Nuestra esencia es la de una nación con raíces
históricas, culturales, sociológicas y jurídicas, y fundamentos étnicos de
identidad y pertenencia que, en conjunto, han dado vida, en el largo tiempo, a
los sinónimos existentes en nuestra Ley Fundamental: Estado Mexicano, Nación
Mexicana, República Mexicana, Estados Unidos Mexicanos y México. Si el ilustre historiador-abogado,
don Edmundo O´Gorman, nos enseñó a conmemorar; Gutierre Tibón nos descubrió criterios
etimológicos, lingüísticos, geográficos y cosmológicos, para hablarnos de las
sutilezas de la visión del mundo de los antiguos mexicanos, que hacían
corresponder a la tierra con la luna, el agua, la vegetación y la fecundidad:
el mítico “México: ombligo de la luna”
u “Ojo del conejo (lunar)”, preñado
de esoterismo y nociones autóctonas, y alimento profundo de la matria (madre) y
de la patria (padre), mestiza, independiente, revolucionaria y contemporánea, llena
de raíces de mexicanidad indisolublemente ligadas a la memoria de nuestros antepasados
históricos, que perdieron su vida intentando solucionar los profundos quiebres
de injusticia social que vivían y que no querían para ellos ni para sus hijos.

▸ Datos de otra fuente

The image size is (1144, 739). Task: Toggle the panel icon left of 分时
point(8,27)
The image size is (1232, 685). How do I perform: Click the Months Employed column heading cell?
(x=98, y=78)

Por supuesto, la historia de nuestro país no se
agota en la biografía de cada uno de nuestros independentistas originales; pero,
sin ellos, no existiría comprensión plena de la intencionalidad del proceso de
independencia, porque, no obstante las diferencias de interpretación histórica
que tuvieron, ni Servando Teresa de Mier, Lorenzo de Zavala, Lucas Alamán, Carlos
Ma. de Bustamante ni José María Luis Mora, menoscabaron los tamaños del
movimiento que historiaron ni desconocieron el papel de quienes acaudillaron el
proceso de independencia: Miguel Hidalgo y Costilla, Miguel Domínguez y Josefa Ortiz,
Ignacio Allende, José María Morelos y Pavón, Juan Aldama, Mariano Abasolo, José
Mariano Jiménez, Ignacio Rayón, Mariano Matamoros, Francisco Xavier Mina;
fueron todos personajes centrales de aquellos que narraron los orígenes de la
gesta independentista. Por eso, sin que nadie pudiera saberlo, desde la noche
del 15 y la madrugada del 16 de septiembre de 1810, las historias regionales y
municipales caminaron para construir la historia centenaria y nacional de un
pueblo que, en el curso de los trescientos años anteriores, había creado una
mexicanidad a contrapelo de elementos raciales, étnicos y culturales, desigualdades
e inequidades, vaciados en los sentimientos de la nación que Morelos interpretó,
con ese nombre, en la sesión inaugural del Congreso de Chilpancingo del 14 de
septiembre de 1813, el primer congreso de la historia nacional. Mexicanos y mexicanas debemos saber que cada vez que
un pueblo necesita tomar decisiones fundamentales para resolver los problemas
públicos que nos abruman o los conflictos sociales que nos desesperan, podemos
interrogar nuestros orígenes y el pensamiento y la conducta de quienes no
dudaron en formar una nación, sabedores que la vida les iba en juego y sin
saber si culminarían la obra, pero empeñados en lograr el fin que los unió. Conmemorar
nuestra independencia es casi un acto de supervivencia de identidad comunitaria,
regional y nacional, y de reivindicación de quienes acaudillaron la “revolución
de independencia”, como la llamaron quienes historiaron en su tiempo la lucha
armada iniciada en 1810. Ahora, en el festejo de nuestra independencia, puede
ser muy bueno parafrasear a Alejandro Aura para expresar: si los insurgentes
originales pusieron su identidad y les siguieron los demás; los mexicanos que
hoy somos, debemos construir lo que sigue.